The EU Single Resolution Board, in charge of MREL implementation, will require all banks under its remit to hold a minimum amount of MREL-eligible instruments equal to 8% of total liabilities and own funds. Each bank will also receive an individual MREL target from the EU and national authorities that will raise the required buffer into the double digits.

In a progress statement in June 2018, the SRB estimated the average MREL requirement per bank at 26% of risk-weighted assets, based on talks with 80 banks. The board found an average shortfall of 1.8% of RWA per bank, corresponding to an overall absolute amount of €125 billion.

As most banks plan to ramp up their MREL-eligible debt issuance, roughly 50% of the EBA survey respondents expressed concerns about higher costs for such issues. But most analysts believe credit institutions will be able to issue the necessary debt despite the expected increase in pricing, the authority added.

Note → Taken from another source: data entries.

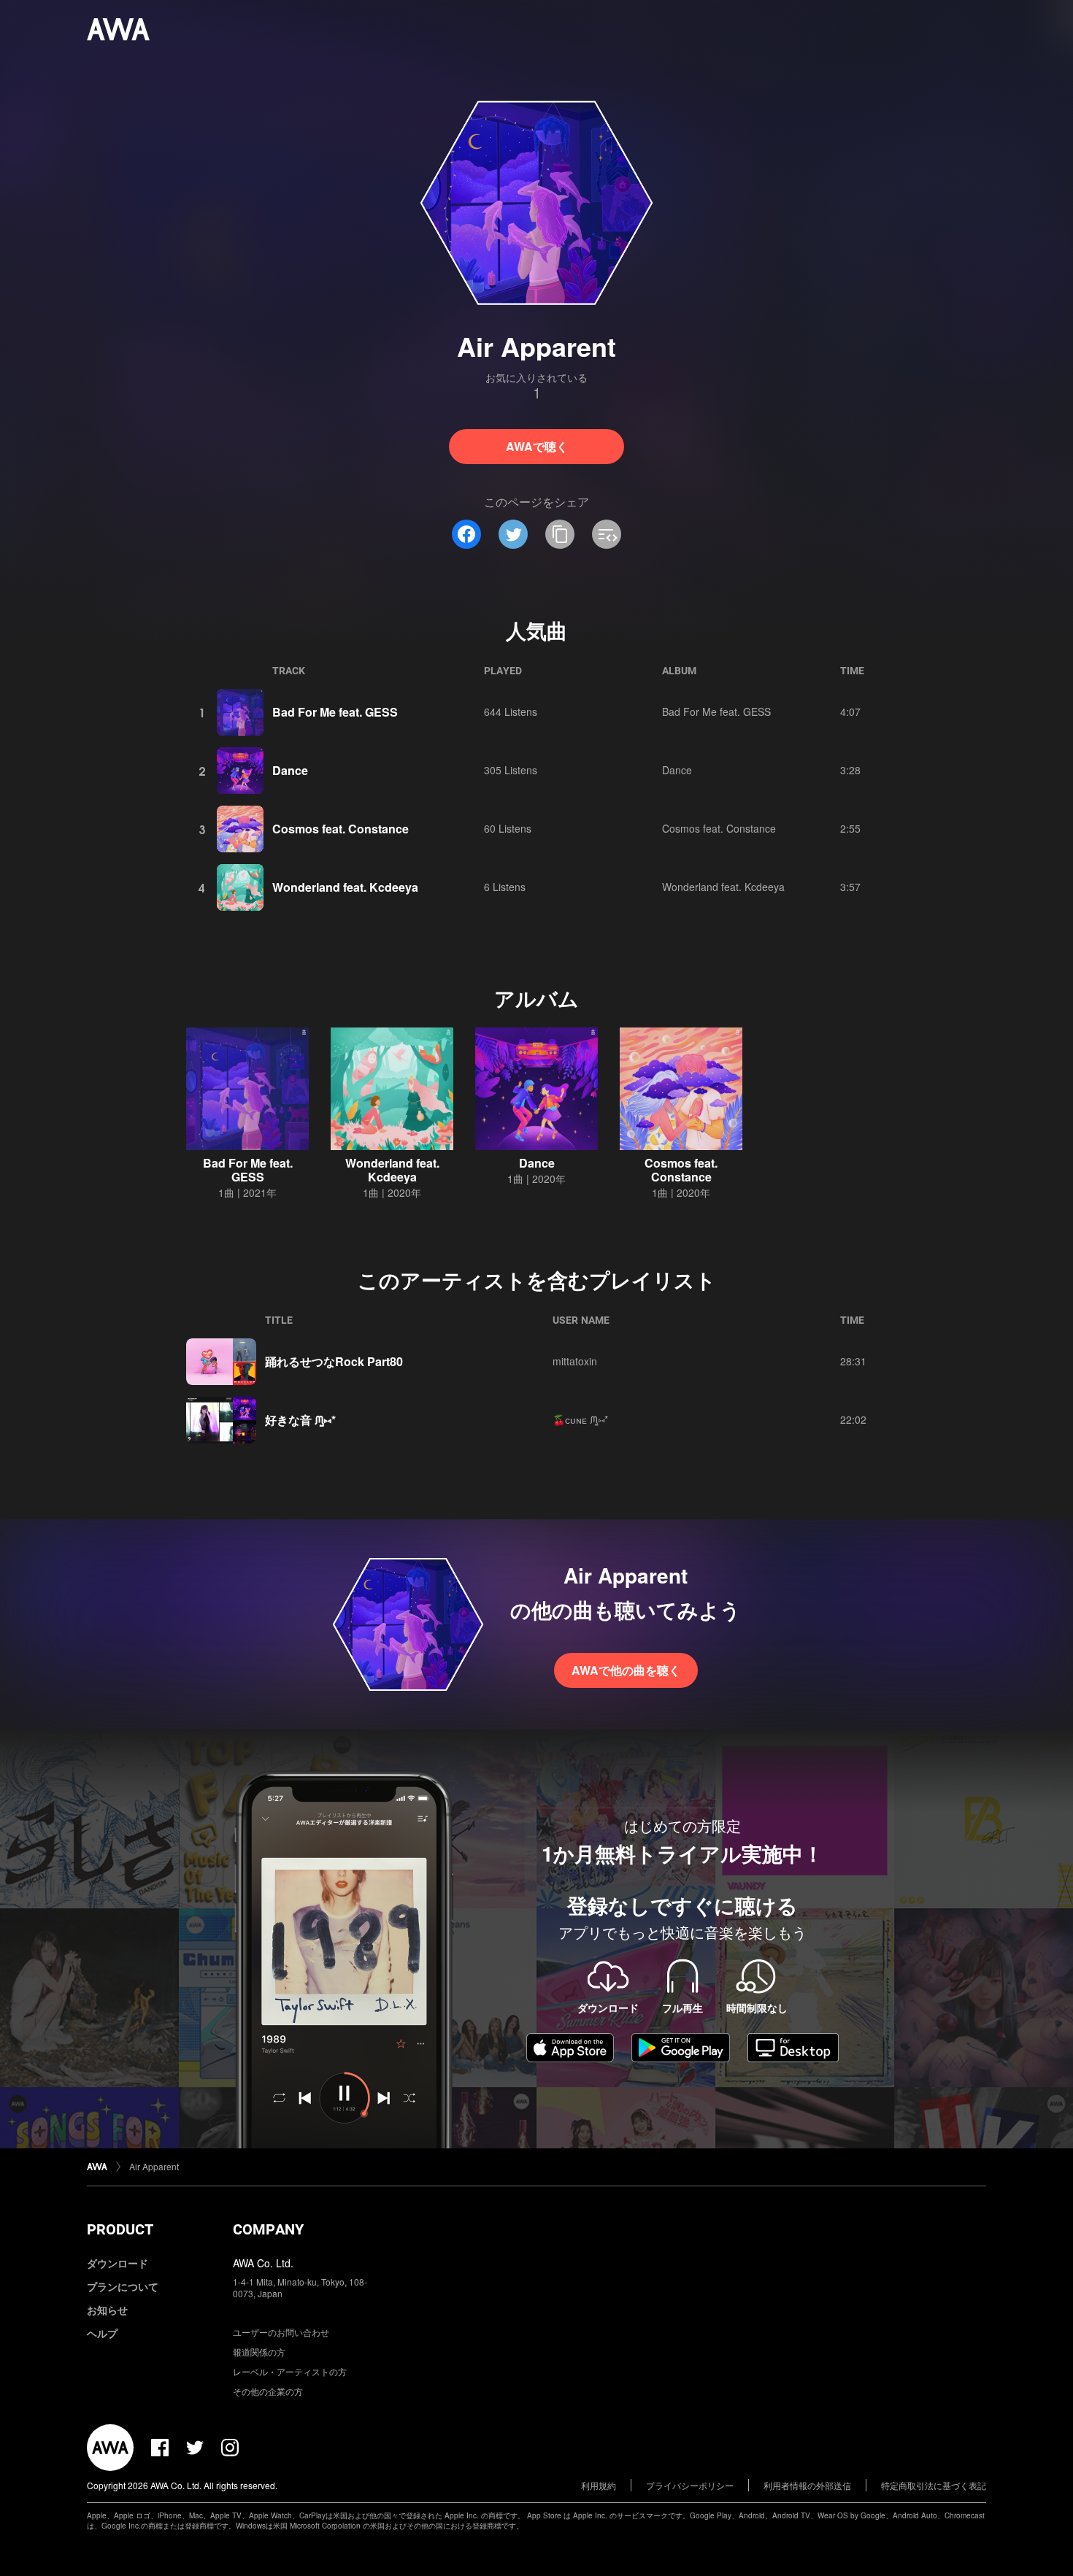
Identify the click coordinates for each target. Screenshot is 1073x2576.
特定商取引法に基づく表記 (933, 2485)
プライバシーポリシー (690, 2485)
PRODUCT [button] (120, 2229)
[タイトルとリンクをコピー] (559, 534)
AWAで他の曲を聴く (626, 1670)
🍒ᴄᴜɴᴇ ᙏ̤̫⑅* (580, 1419)
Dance (290, 770)
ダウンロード (117, 2263)
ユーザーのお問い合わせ (281, 2332)
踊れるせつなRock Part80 (334, 1361)
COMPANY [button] (268, 2229)
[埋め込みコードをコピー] (606, 534)
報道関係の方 (259, 2351)
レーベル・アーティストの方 (290, 2371)
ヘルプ (102, 2333)
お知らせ (107, 2309)
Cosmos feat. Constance (340, 828)
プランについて (122, 2286)
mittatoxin (575, 1361)
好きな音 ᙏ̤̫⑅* (300, 1419)
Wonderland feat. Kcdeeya (345, 887)
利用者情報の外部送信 (807, 2485)
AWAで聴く (537, 446)
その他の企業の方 (268, 2391)
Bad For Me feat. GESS (335, 711)
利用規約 (598, 2485)
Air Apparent (154, 2166)
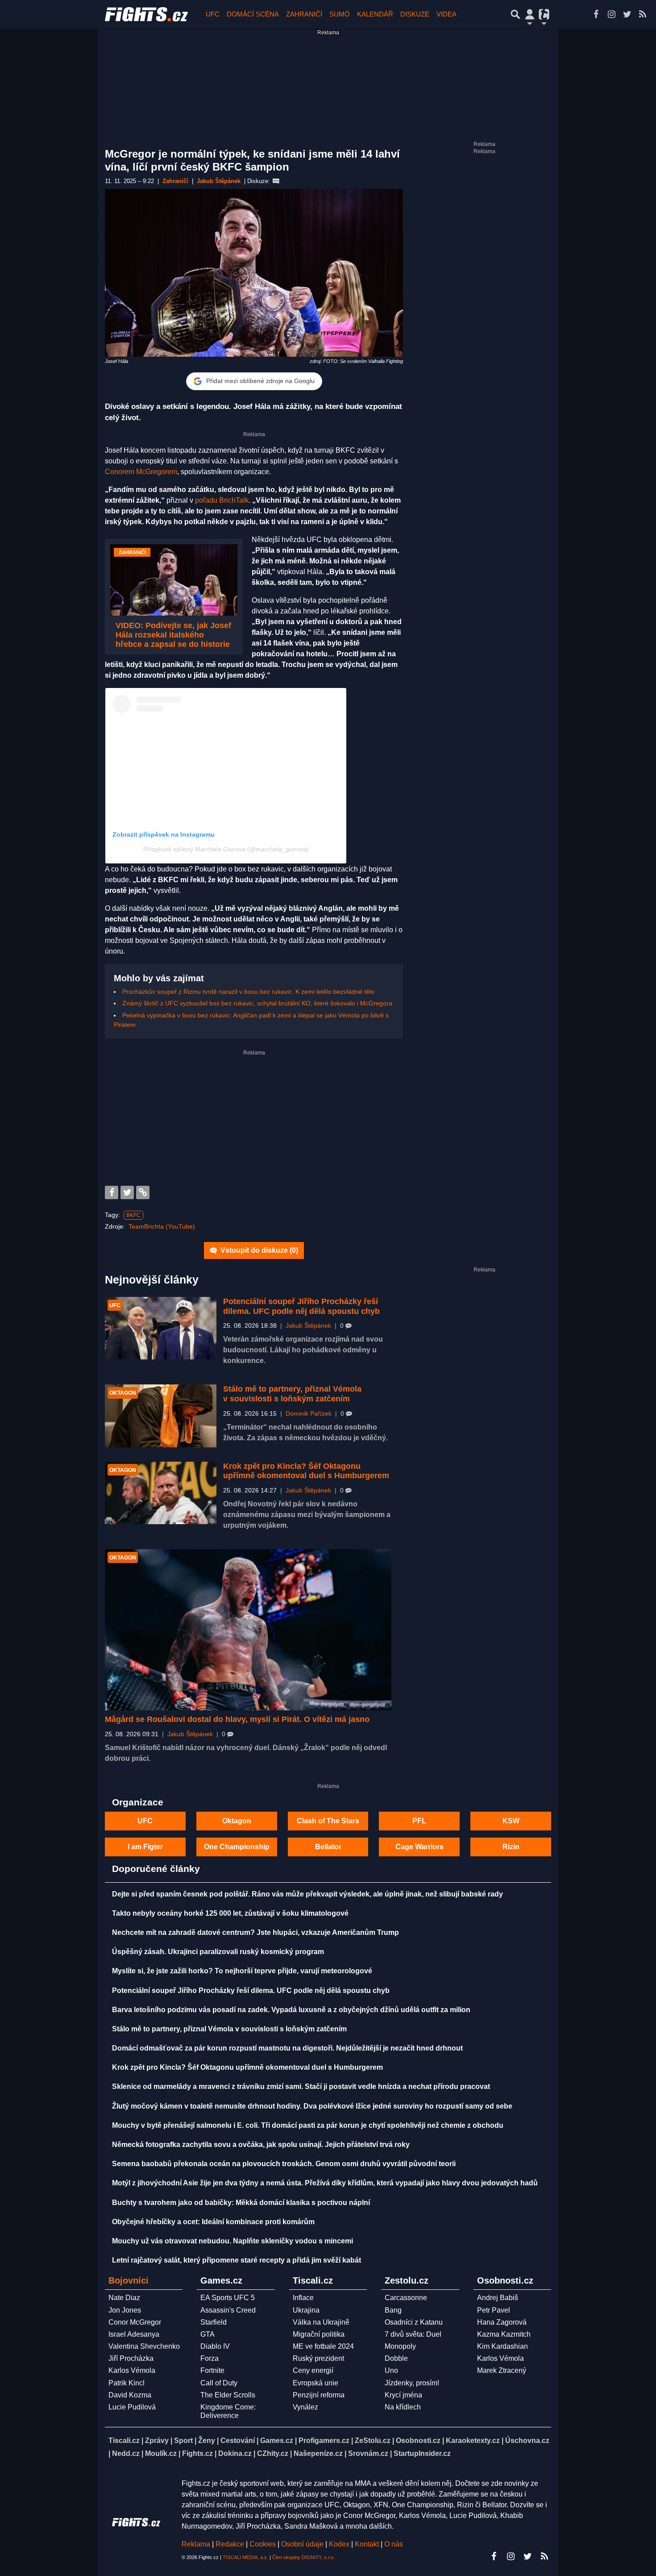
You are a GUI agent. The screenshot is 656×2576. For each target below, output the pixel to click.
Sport (183, 2440)
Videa (446, 14)
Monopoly (400, 2346)
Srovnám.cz (368, 2453)
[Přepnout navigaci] (530, 14)
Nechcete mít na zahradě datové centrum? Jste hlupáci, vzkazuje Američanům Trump (255, 1932)
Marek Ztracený (501, 2370)
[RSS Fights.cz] (642, 14)
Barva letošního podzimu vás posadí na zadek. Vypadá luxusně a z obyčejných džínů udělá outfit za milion (291, 2009)
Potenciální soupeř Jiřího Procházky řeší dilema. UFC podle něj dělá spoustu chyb (301, 1306)
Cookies (262, 2544)
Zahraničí (304, 14)
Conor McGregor (134, 2322)
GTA (207, 2334)
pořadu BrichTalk (222, 500)
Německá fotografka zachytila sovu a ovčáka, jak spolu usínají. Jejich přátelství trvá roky (261, 2144)
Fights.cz (197, 2453)
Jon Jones (124, 2310)
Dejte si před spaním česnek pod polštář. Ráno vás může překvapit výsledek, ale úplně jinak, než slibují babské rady (307, 1894)
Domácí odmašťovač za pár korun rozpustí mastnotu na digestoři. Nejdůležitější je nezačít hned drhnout (287, 2048)
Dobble (396, 2358)
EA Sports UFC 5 (227, 2297)
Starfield (213, 2322)
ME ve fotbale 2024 (323, 2346)
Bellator (328, 1847)
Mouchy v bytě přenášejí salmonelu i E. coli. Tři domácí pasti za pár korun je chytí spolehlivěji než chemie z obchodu (307, 2125)
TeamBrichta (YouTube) (162, 1226)
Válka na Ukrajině (321, 2322)
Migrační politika (319, 2334)
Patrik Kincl (126, 2383)
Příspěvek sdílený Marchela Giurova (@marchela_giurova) (226, 849)
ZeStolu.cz (372, 2440)
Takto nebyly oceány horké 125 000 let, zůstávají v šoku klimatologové (230, 1913)
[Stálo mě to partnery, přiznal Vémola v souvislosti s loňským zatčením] (160, 1415)
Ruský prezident (318, 2358)
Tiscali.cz (124, 2440)
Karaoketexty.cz (473, 2440)
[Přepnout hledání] (515, 14)
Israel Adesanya (133, 2334)
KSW (510, 1821)
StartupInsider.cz (422, 2453)
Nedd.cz (126, 2453)
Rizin (510, 1847)
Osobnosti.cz (418, 2440)
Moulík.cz (161, 2453)
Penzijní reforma (319, 2395)
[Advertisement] (254, 1118)
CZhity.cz (272, 2453)
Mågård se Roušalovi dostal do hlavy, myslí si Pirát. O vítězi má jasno (237, 1719)
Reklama (196, 2544)
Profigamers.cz (324, 2440)
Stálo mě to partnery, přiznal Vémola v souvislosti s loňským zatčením (292, 1393)
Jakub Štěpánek (308, 1325)
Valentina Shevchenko (144, 2346)
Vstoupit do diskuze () (258, 1250)
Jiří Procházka (131, 2358)
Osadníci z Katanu (414, 2322)
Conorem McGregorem (141, 471)
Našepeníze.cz (318, 2453)
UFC (213, 14)
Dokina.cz (235, 2453)
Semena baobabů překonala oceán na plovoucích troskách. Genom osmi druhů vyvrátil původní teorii (284, 2164)
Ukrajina (306, 2310)
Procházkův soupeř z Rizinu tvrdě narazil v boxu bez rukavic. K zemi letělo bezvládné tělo (248, 991)
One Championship (237, 1847)
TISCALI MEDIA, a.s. (245, 2557)
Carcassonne (406, 2297)
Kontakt (368, 2544)
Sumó (339, 14)
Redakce (230, 2544)
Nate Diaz (124, 2297)
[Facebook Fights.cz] (595, 14)
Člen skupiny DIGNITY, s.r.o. (303, 2557)
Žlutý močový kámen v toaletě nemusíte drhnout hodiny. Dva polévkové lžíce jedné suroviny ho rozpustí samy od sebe (312, 2106)
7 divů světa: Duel (413, 2334)
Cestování (237, 2440)
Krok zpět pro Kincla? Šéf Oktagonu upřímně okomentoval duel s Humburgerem (306, 1471)
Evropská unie (315, 2383)
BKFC (133, 1215)
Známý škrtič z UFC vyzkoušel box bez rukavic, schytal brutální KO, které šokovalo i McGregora (257, 1003)
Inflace (303, 2297)
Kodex (340, 2544)
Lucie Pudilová (132, 2407)
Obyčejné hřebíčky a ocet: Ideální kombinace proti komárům (213, 2222)
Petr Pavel (493, 2310)
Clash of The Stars (328, 1821)
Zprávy (157, 2440)
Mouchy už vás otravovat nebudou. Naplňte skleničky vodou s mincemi (232, 2241)
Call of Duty (218, 2383)
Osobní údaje (302, 2544)
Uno (391, 2370)
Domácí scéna (253, 14)
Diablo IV (215, 2346)
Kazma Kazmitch (504, 2334)
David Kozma (129, 2395)
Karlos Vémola (131, 2370)
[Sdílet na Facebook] (111, 1192)
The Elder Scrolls (227, 2395)
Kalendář (375, 14)
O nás (393, 2544)
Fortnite (212, 2370)
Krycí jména (403, 2395)
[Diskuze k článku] (276, 181)
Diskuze (414, 14)
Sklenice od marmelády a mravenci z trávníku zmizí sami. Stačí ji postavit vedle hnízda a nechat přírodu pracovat (301, 2086)
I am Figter (145, 1847)
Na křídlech (403, 2407)
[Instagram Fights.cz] (611, 14)
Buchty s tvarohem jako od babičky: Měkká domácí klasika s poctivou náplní (241, 2202)
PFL (419, 1821)
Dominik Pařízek (309, 1413)
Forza (209, 2358)
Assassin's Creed (228, 2310)
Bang (393, 2310)
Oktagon (236, 1821)
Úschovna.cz (527, 2440)
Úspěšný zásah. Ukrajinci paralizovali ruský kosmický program (218, 1951)
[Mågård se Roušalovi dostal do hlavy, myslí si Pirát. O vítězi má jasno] (248, 1629)
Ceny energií (313, 2370)
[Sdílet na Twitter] (127, 1192)
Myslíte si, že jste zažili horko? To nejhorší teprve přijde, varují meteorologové (242, 1971)
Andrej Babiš (497, 2297)
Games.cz (276, 2440)
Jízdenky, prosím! (412, 2383)
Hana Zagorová (502, 2322)
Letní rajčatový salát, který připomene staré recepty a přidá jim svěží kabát (236, 2260)
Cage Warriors (419, 1847)
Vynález (305, 2407)
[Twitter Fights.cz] (627, 14)
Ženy (206, 2440)
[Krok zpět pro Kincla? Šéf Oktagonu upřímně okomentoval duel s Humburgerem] (160, 1493)
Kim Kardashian (502, 2346)
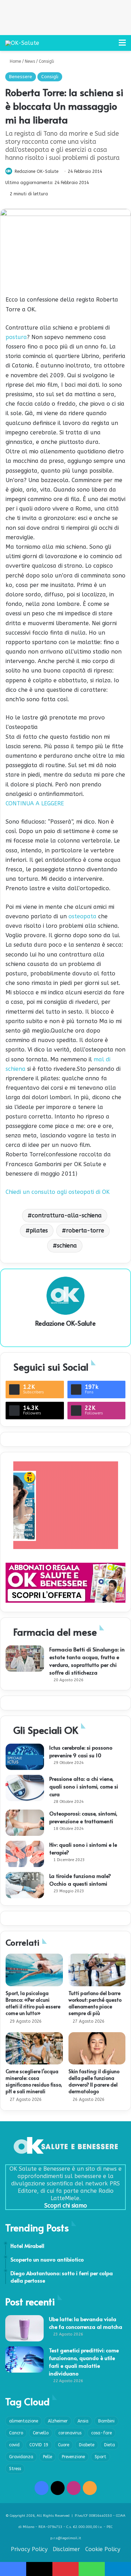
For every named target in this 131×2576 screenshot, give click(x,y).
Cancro (16, 2432)
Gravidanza (21, 2456)
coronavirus (69, 2432)
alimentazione (23, 2421)
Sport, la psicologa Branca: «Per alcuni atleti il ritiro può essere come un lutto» (33, 2003)
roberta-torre (85, 1230)
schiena (67, 1245)
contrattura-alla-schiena (67, 1215)
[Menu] (122, 45)
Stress (15, 2468)
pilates (39, 1230)
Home (14, 61)
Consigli (46, 61)
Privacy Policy (29, 2549)
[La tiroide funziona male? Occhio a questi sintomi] (25, 1885)
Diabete (86, 2444)
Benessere (20, 76)
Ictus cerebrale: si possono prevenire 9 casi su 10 (80, 1751)
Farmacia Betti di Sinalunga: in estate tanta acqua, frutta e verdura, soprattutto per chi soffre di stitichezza (87, 1660)
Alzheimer (58, 2421)
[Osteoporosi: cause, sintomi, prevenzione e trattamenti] (25, 1823)
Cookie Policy (102, 2549)
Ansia (83, 2421)
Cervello (41, 2432)
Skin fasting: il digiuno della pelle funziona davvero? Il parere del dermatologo (93, 2081)
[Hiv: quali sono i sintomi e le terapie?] (25, 1854)
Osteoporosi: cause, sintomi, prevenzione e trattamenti (83, 1817)
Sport (100, 2456)
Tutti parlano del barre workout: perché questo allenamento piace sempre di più (95, 2003)
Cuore (63, 2444)
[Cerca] (110, 45)
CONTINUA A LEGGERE (35, 803)
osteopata (82, 916)
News (30, 61)
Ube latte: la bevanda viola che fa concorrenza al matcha (85, 2322)
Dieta (109, 2444)
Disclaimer (66, 2549)
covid (14, 2444)
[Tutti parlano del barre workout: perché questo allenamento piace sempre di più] (97, 1970)
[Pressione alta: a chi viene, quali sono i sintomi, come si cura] (25, 1788)
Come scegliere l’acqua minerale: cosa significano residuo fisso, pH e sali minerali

Funding costs have risen considerably over the past few months, so the banks' responses do not come as a surprise, RaboResearch credit analysts said in a Jan. 9 note. The biggest challenge will be for smaller lenders that are not regular issuers of such instruments, as the increased costs will eat into their profits, the analysts said.

The EBA also found that banks are now considerably less worried about MREL targets and eligible instruments.

The proportion of institutions that named the determination of actual levels of MREL as a constraint fell to 50% at the latest survey, compared to 65% a year ago, the EBA said. The share of lenders considering MREL eligibility of instruments as a barrier dropped to 40% from 55% over the same period.